Text shown
━━━━━━━━━━━━━━━━━━━━━━━━━━━━━━

Retablos from Ayacucho and Shipibo/Conibo Textiles from the Amazon Basin
Show dates: March 9, 2017 through September 30, 2017
Opening reception: Second Thursday, March 9, 6 to 9pm.
Gallery Hours: Wednesday through Saturday, 12 to 6pm.
Andes/Amazon: Two Worlds in Peruvian Folk Art looks at two distinct contemporary folk arts in two regions of Peru: the portable retablo shrines, originally from highland Ayacucho and the patterned textiles and ceramics of the Shipibo/Conibo peoples of the Amazon basin. Both are arts in transition. From deep traditional roots they are adapting to new materials and influences, and being both changed and enriched in the process.
The traditional Peruvian retablo is a portable shrine or nicho that holds figures sculpted of pasta (a mixture of plaster and potato) or maguey cactus wood. The making of retablos is a folk art whose roots go back to the sixteenth century in the Andes (and even to the Greeks and Romans before that). While the art’s origins are religious, the contemporary Peruvian retablos exhibited at Indigo Arts range from the sacred to the profane. Claudio Jimenez Quispé is the acknowledged master of the Peruvian retablo. He and his family are heirs to a multi-generation artistic tradition in the highland region of Ayacucho. Most of the family moved to Lima during the brutal civil war of the 1980’s and early 1990’s, which pitted a violent revolutionary group, the Sendero Luminoso (Shining Path) against equally ruthless government forces. The peasants caught in the middle suffered the deaths or disappearances of some 70,000 people in this period. The effect on the retablo art form was profound. New narratives of social strife and civil war entered the artists’ repertoire. Many contemporary retablos reflect an exposure to the urban world of Lima and beyond, not to mention a response to a world-wide market for folk art. Some of the recent work shows strong influences of Mexican folk art, including scenes of death and the underworld that celebrate the Dias de los Muertos (Days of the Dead) holidays.

━━━━━━━━━━━━━━━━━━━━━━━━━━━━━━

Stored data entries
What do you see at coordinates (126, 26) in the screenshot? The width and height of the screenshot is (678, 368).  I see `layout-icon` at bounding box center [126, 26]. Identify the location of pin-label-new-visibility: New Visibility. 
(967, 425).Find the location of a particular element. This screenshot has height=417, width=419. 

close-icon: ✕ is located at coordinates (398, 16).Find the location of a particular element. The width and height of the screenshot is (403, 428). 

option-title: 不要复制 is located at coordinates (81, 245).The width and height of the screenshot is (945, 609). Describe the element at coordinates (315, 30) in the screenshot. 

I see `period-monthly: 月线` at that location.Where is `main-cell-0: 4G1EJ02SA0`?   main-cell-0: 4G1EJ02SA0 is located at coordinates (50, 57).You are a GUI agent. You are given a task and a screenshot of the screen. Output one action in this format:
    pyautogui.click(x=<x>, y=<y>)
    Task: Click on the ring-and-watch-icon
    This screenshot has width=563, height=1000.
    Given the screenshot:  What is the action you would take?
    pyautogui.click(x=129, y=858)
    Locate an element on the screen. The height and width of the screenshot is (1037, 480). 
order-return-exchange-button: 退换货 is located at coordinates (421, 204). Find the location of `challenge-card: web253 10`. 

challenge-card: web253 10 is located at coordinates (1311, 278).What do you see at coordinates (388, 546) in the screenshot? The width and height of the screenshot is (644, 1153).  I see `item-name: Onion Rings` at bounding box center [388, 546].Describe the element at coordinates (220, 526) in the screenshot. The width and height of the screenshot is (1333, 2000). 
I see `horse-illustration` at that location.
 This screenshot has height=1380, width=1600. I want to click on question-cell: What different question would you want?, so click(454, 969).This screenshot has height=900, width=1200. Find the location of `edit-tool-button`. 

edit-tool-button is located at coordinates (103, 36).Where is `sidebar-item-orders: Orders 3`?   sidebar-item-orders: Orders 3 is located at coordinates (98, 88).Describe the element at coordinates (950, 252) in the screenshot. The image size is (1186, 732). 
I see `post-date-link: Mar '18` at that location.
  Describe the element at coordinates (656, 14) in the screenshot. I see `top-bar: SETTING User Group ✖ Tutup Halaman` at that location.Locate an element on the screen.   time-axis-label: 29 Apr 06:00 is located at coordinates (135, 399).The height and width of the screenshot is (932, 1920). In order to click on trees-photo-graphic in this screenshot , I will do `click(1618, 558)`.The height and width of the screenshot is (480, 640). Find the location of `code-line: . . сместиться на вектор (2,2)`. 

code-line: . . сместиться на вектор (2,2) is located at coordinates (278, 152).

━━━━━━━━━━━━━━━━━━━━━━━━━━━━━━

Task list
1) In the Peruvian folk art text, what is the pasta used for retablo figures made of?
2) Please return the passage of the Peruvian folk art text from "Gallery Hours: Wednesday" to "in the process.".

Activity answers
1) A mixture of plaster and potato.

2)
Gallery Hours: Wednesday through Saturday, 12 to 6pm.
Andes/Amazon: Two Worlds in Peruvian Folk Art looks at two distinct contemporary folk arts in two regions of Peru: the portable retablo shrines, originally from highland Ayacucho and the patterned textiles and ceramics of the Shipibo/Conibo peoples of the Amazon basin. Both are arts in transition. From deep traditional roots they are adapting to new materials and influences, and being both changed and enriched in the process.